How long did it take to create?
Kate: Far longer than I thought it would! Figuring out, for example, how to make a desk light with bits and pieces takes a lot of trial and error. It was fun, though. I probably spent several hours most evenings for about six weeks at least.
How have you made some of the pieces in the house? Have you used any interesting materials?
Kate: Where to start? We made almost everything that you can see. We used recycled cardboard (from things like teabags/toothpaste boxes), old beads, jewellery bits and buttons, washers, balsa wood, matchsticks, square sticks (the stair rails) and ice-cream sticks. The central post of the spiral staircase is several inner parts of plastic bag rolls we use for the dog held together with dowel bits left over from kitset furniture.
The stairs are just pieces of stiff corrugated cardboard used in packaging poked onto nails hammered into the house wall and firmed up with superglue. The pendant above the dining table is a stopper from the top of an olive-oil bottle painted in a metallic colour and hung on a random bit of old jewellery chain. The basin, bath and toilet are all Sculpey clay.
The plumbing is mostly recycled wire (from things like broken bulldog clips) with silver beads/buttons and washers attached. There was so much superglue involved in the construction that we ended up using superglue lids in multiple places - the desk light, the glass on the rooftop bar being two examples. The external bricks I am particularly proud of; they are made from painted egg cartons.
Anna: For the water of the spa we used resin made blue with food colouring, and the majority of the wood panelling on the bar is made from wood stained popsicle sticks. The bark of the palm tree is made of bits of cardboard.
What is your favourite Resene colour used in the Teeny House?
Kate: Probably Resene Vesuvius, the orange in the hall, on the desk and bookcase and a little in the kitchen. I have a thing about that slightly rusty orange colour; I really like it.
Anna’s answer: The Resene Jet Stream colour in the bathroom.
There's a bit of a mid-century vibe to you creation, why did you pick that style?
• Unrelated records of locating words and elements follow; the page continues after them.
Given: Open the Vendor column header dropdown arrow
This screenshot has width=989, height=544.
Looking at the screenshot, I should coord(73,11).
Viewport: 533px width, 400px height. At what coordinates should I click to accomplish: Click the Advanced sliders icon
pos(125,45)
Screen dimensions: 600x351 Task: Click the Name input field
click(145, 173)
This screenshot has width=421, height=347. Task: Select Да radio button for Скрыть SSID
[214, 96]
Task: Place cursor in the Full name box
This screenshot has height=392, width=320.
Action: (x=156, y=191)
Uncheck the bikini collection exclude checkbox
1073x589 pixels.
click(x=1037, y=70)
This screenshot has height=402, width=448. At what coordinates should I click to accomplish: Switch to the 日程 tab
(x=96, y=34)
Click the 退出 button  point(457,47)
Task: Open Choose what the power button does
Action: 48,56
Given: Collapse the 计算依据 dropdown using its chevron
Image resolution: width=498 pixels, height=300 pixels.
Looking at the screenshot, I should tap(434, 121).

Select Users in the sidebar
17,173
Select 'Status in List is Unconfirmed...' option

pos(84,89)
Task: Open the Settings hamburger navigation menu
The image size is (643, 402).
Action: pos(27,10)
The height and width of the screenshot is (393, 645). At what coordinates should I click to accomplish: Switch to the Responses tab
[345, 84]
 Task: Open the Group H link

Kate: I think that has to come back to the staircase again! I have a friend whose house has an open floating staircase with wooden battens going to the ceiling rather than a banister. Using this idea meant I could make a staircase which you could see fully from the outside and which didn’t make the rest of the room feel too small. As a consequence of that design choice, the mid-century vibe followed.
Anna: That was mostly my mum I think she was partially basing it off our own house!
Do you have a favourite room in the house?
Kate: There are things I like in all of the rooms! Perhaps the rooftop bar - Anna’s palm tree and bar are just so creative - down to the little bar taps made from earring stalks wrapped with wire. I don’t know how she came up with that.
Anna: My favourite is definitely the deck and not just because I made it! Also because it gives the house a bit of luxury.
Anna, what would you like do when you leave school – do you have artistic futures ahead of you?
Anna: I would really love to do something using art. I’m always drawing and crafting.
Kate, what do you do when you're not creating a Teeny House?
Kate: Apart from keeping the house and family in check, I do lots of things involving creating, upcycling or DIY, especially things made with recycled wood. My next plan (idea seeded by this Teeny House experience) is to create a more solid dollhouse with tiny wooden furniture.
Is there anything about your teeny house creation that you'd like to add?
Kate: No house would be complete without a toilet! There is one; it’s in the space behind the laundry.